The traditional Muslim’s insistence on obscurantist laws does frighten not only Hindus, but even followers of other Abrahamic religions like Christianity. The Bombay High Court had asked me to opine on a demand by some orthodox Muslims of Mumbai to sacrifice even bullocks in their residential localities on three days of Bakri Eid. On going through the records, I learnt that the British colonial rulers had themselves recorded that the health of citizens would be decidedly affected if this was allowed. The government of the day had shifted the abattoir from Crawford Market to Bandra, then to Kurla and finally to Deonar in the suburbs in the interest of people’s health as well as their religious sentiments.

When I gave my opinion, the Muslim gentleman approached the Congress Chief Minister, who called a meeting of all stakeholders and invited me also to address the gathering. When I reiterated what I had opined to the HC, the Muslim gentry roared their disapproval in unison. There are many such practices which my Muslim friends should think of abandoning, but that cannot be dictated by others. Just like other religions had reforms to make their thinking more modern, Islam should also follow.

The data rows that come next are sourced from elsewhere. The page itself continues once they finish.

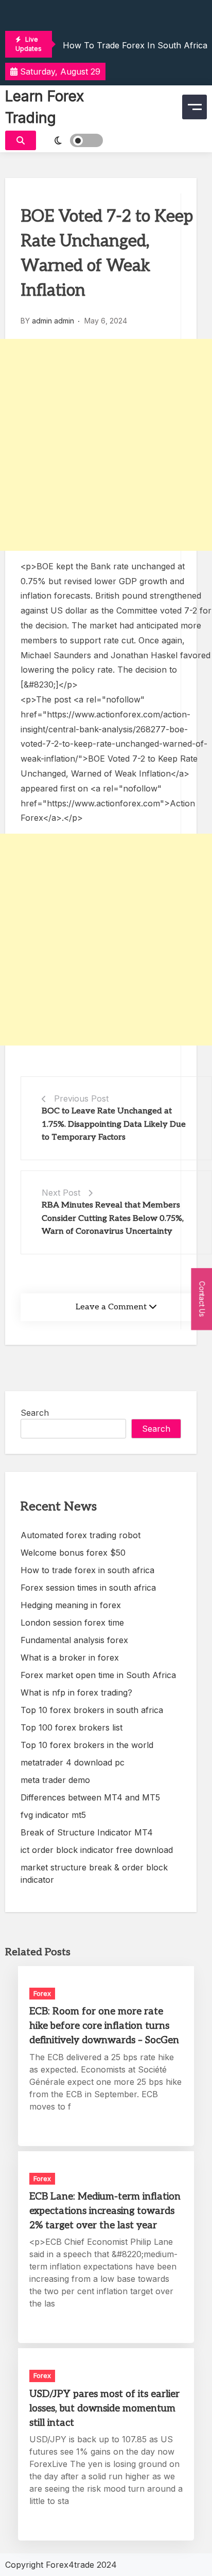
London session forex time (72, 1622)
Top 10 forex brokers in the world (87, 1745)
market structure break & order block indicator (94, 1873)
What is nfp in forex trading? (76, 1692)
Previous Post (81, 1098)
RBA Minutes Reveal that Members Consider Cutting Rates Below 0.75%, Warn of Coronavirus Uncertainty (113, 1218)
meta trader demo (55, 1780)
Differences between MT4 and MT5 (90, 1797)
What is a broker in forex (70, 1657)
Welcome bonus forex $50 (73, 1552)
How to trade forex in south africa (135, 45)
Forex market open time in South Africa (98, 1675)
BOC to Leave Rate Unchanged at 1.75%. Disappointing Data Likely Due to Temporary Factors (114, 1124)
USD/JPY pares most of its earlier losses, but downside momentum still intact (104, 2408)
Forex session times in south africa (88, 1587)
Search (35, 1413)
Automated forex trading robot (80, 1535)
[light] (72, 140)
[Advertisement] (106, 445)
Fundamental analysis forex (74, 1640)
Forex (42, 1993)
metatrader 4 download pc (73, 1762)
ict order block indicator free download (97, 1850)
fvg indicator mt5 (53, 1815)
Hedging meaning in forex (71, 1605)
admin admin (53, 320)
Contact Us (202, 1299)
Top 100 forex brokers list (71, 1727)
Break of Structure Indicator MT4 (87, 1832)
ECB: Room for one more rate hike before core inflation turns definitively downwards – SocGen (104, 2026)
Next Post (61, 1192)
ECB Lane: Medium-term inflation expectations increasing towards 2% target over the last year (105, 2211)
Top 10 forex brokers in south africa (92, 1710)
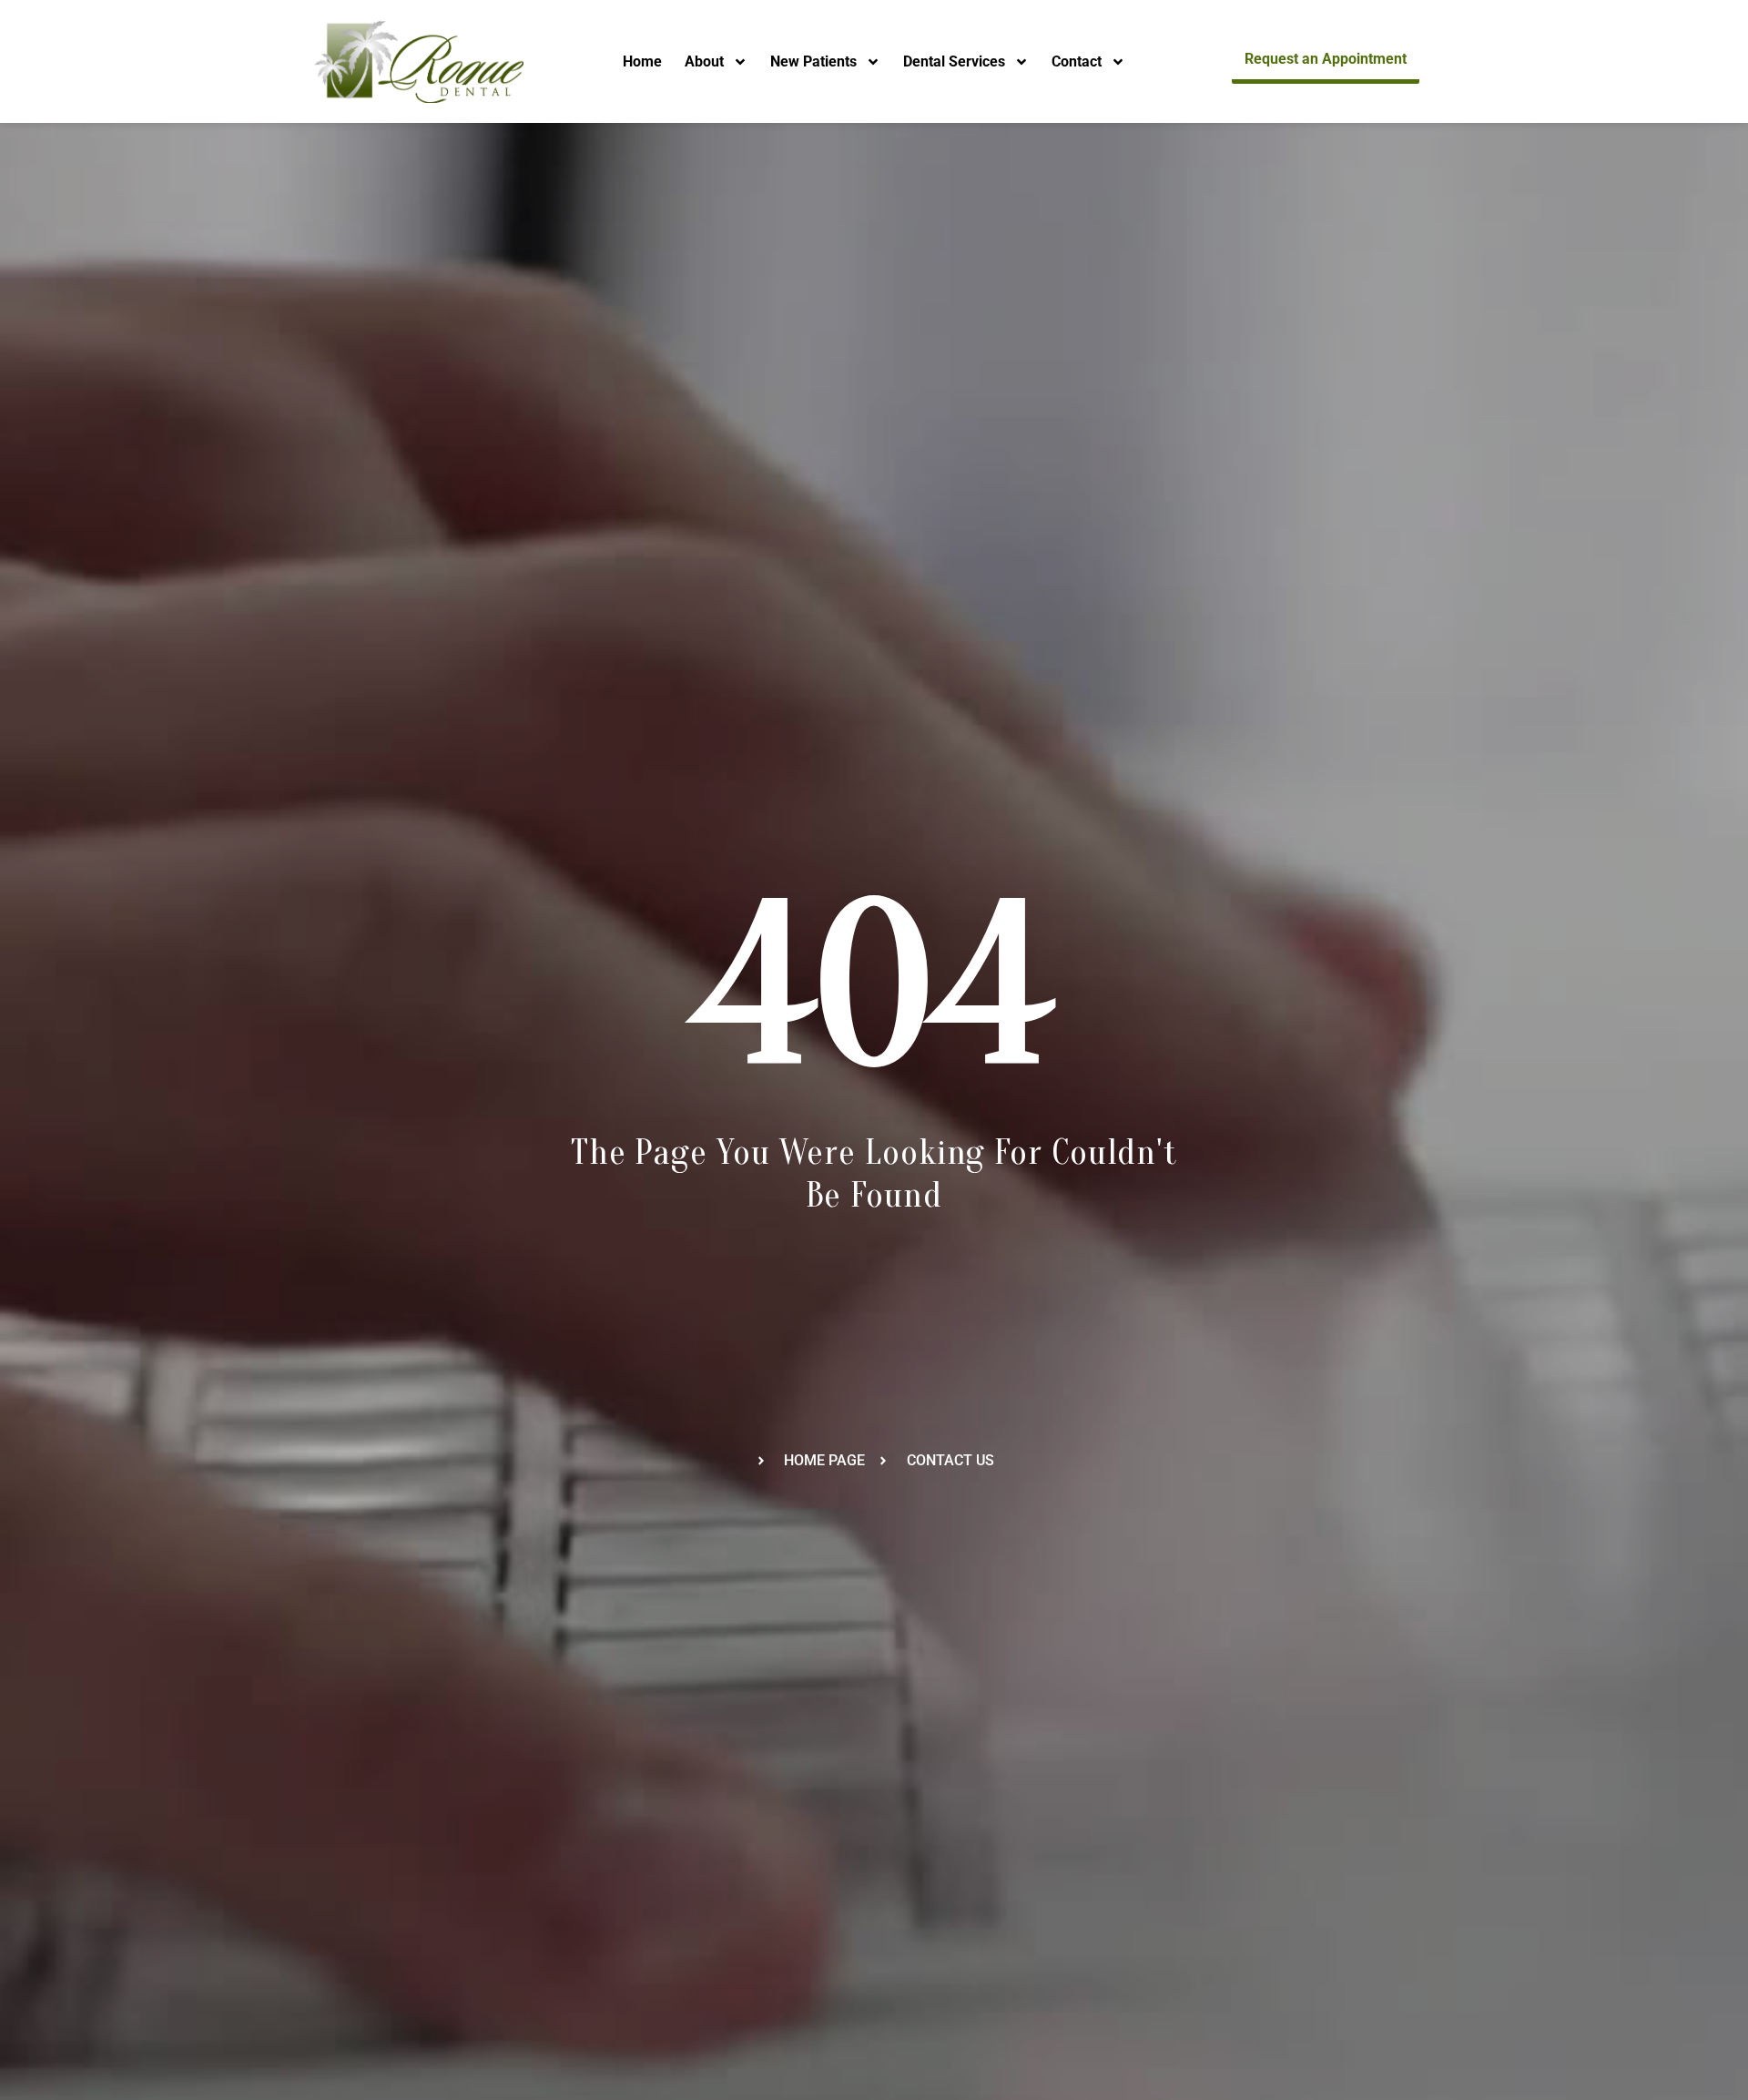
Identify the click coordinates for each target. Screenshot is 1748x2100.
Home (642, 61)
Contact (1077, 61)
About (704, 61)
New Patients (813, 61)
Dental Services (954, 61)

But that does not mean an ordinary Muslim, who is just like any of us — Hindu, Buddhist, Jain, Sikh, Christian or Parsi (all religions mentioned and listed in the CAA) — should be discriminated against for practices that have come down from their own clergy. Like all of us, they have their share of joys and sorrows and it is incumbent upon each of us, particularly those belonging to the majority community, to make them feel they are one of us. This is the unwritten rule in all civilised societies.